(Stored items)
----------

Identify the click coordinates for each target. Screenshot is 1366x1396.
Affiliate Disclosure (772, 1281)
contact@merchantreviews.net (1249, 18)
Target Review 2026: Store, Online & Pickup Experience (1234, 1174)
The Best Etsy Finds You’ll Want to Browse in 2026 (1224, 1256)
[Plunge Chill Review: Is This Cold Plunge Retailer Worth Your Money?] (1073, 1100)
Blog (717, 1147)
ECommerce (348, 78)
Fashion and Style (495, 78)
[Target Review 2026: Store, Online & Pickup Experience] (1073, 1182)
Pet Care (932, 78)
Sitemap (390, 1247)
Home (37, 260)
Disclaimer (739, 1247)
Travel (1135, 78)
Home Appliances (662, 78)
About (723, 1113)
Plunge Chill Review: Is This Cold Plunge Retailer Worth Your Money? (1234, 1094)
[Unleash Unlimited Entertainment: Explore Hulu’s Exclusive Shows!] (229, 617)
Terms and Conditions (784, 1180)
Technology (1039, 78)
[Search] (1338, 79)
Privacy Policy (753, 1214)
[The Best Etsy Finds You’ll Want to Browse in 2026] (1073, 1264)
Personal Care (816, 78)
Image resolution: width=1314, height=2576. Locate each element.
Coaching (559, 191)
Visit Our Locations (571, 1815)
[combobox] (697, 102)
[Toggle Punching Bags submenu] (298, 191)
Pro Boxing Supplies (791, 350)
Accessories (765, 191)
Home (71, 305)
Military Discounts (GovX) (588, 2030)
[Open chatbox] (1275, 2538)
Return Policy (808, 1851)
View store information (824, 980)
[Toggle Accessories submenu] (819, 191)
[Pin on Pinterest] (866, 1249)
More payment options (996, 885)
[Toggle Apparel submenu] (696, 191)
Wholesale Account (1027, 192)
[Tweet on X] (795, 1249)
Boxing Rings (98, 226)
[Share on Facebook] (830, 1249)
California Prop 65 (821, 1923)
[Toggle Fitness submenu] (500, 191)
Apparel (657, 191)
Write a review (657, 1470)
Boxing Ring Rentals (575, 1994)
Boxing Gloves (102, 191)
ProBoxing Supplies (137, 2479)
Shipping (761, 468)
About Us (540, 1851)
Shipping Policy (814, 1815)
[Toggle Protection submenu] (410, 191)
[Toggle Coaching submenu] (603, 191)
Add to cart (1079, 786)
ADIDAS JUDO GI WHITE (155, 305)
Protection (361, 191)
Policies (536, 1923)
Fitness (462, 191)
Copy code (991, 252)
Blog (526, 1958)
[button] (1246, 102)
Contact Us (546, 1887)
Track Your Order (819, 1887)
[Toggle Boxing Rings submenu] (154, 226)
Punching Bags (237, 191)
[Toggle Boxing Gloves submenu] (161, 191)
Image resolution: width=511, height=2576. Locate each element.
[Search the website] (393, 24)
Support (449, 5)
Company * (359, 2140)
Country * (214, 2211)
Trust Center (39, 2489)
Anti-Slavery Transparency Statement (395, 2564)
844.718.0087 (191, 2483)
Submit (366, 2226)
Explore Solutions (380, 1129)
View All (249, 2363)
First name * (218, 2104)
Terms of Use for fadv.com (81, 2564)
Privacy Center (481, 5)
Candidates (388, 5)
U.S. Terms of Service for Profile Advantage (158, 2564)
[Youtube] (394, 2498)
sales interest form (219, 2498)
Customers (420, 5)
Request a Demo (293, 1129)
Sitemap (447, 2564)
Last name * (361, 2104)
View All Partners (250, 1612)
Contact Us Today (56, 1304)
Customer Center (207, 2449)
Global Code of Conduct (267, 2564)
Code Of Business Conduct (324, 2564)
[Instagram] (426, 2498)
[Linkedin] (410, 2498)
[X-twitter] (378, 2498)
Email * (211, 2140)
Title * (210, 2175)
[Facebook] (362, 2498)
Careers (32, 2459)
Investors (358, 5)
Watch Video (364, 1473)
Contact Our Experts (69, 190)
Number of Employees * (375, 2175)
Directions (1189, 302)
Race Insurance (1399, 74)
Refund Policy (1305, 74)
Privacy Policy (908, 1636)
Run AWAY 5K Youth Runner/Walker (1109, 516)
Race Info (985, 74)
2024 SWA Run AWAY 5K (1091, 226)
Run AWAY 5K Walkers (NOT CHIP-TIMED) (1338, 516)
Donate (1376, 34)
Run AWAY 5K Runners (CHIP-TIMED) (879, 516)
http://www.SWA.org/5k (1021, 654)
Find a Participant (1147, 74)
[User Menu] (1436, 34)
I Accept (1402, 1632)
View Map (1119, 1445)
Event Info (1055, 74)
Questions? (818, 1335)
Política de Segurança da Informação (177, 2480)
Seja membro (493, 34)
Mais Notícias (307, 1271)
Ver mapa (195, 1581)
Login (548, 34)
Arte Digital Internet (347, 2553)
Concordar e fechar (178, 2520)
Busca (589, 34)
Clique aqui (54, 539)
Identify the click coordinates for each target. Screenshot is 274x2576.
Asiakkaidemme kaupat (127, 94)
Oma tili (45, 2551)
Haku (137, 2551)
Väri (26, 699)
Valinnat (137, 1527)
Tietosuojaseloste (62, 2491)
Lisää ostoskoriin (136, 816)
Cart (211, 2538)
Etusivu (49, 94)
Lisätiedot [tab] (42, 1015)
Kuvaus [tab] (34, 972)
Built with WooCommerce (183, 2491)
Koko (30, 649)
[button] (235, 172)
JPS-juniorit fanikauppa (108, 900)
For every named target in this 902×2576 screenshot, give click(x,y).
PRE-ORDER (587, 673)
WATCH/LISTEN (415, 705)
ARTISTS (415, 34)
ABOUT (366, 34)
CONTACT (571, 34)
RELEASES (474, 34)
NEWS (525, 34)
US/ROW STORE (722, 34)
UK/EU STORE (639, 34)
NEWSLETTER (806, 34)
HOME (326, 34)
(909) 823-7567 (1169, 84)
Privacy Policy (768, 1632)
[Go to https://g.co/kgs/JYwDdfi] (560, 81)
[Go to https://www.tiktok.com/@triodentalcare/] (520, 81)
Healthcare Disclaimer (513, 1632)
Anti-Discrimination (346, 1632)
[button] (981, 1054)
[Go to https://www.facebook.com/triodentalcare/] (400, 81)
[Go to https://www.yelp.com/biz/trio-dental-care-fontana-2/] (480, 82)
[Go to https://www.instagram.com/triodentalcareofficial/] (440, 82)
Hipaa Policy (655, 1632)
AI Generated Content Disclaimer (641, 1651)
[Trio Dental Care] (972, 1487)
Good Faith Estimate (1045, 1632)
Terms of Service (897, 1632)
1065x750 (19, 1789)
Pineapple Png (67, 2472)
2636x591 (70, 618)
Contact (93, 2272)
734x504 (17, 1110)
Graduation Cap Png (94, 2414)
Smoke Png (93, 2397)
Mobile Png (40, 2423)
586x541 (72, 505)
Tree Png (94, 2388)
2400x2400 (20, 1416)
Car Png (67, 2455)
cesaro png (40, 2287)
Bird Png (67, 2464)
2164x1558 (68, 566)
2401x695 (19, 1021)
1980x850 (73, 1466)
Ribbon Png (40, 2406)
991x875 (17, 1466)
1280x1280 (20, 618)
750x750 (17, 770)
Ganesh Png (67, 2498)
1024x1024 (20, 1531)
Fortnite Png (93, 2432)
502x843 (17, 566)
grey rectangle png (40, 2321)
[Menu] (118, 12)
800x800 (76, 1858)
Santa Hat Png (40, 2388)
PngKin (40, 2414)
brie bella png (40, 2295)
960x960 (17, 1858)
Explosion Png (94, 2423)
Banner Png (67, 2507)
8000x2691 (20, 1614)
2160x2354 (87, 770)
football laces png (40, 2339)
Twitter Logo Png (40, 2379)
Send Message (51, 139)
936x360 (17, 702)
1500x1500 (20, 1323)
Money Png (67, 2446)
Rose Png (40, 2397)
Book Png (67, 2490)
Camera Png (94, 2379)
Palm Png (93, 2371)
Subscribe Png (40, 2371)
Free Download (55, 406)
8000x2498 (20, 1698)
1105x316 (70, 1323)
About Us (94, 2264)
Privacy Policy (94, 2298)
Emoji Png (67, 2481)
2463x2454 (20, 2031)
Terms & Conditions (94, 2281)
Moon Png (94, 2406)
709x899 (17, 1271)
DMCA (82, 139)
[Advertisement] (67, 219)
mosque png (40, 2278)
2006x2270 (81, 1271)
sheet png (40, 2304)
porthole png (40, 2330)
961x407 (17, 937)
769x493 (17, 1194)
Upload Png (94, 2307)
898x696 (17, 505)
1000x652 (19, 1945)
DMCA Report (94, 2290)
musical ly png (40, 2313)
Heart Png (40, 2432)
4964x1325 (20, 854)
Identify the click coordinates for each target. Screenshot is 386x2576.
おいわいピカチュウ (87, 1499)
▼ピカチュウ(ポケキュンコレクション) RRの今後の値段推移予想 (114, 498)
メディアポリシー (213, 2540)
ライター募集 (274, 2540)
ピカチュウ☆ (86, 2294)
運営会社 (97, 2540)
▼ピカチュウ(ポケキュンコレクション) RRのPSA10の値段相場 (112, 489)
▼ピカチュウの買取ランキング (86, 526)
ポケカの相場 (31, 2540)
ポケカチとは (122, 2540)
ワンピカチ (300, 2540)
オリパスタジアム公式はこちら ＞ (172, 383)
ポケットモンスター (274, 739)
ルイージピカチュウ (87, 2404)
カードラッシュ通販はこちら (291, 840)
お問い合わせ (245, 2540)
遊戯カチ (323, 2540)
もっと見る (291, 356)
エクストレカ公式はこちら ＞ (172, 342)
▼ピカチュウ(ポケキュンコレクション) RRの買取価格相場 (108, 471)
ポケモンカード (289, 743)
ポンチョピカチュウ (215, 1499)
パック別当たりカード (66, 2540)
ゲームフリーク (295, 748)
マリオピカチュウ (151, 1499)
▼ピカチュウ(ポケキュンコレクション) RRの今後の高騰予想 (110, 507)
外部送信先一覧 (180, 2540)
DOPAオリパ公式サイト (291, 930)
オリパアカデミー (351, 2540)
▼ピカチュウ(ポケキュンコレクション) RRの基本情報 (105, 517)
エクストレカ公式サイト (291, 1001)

----------

** What is needed **
From the records above, copy each line that contains the word "Privacy".

** Solution for this exercise **
Privacy Policy (753, 1214)
Privacy Center (481, 5)
Privacy Policy (908, 1636)
Privacy Policy (768, 1632)
Privacy Policy (94, 2298)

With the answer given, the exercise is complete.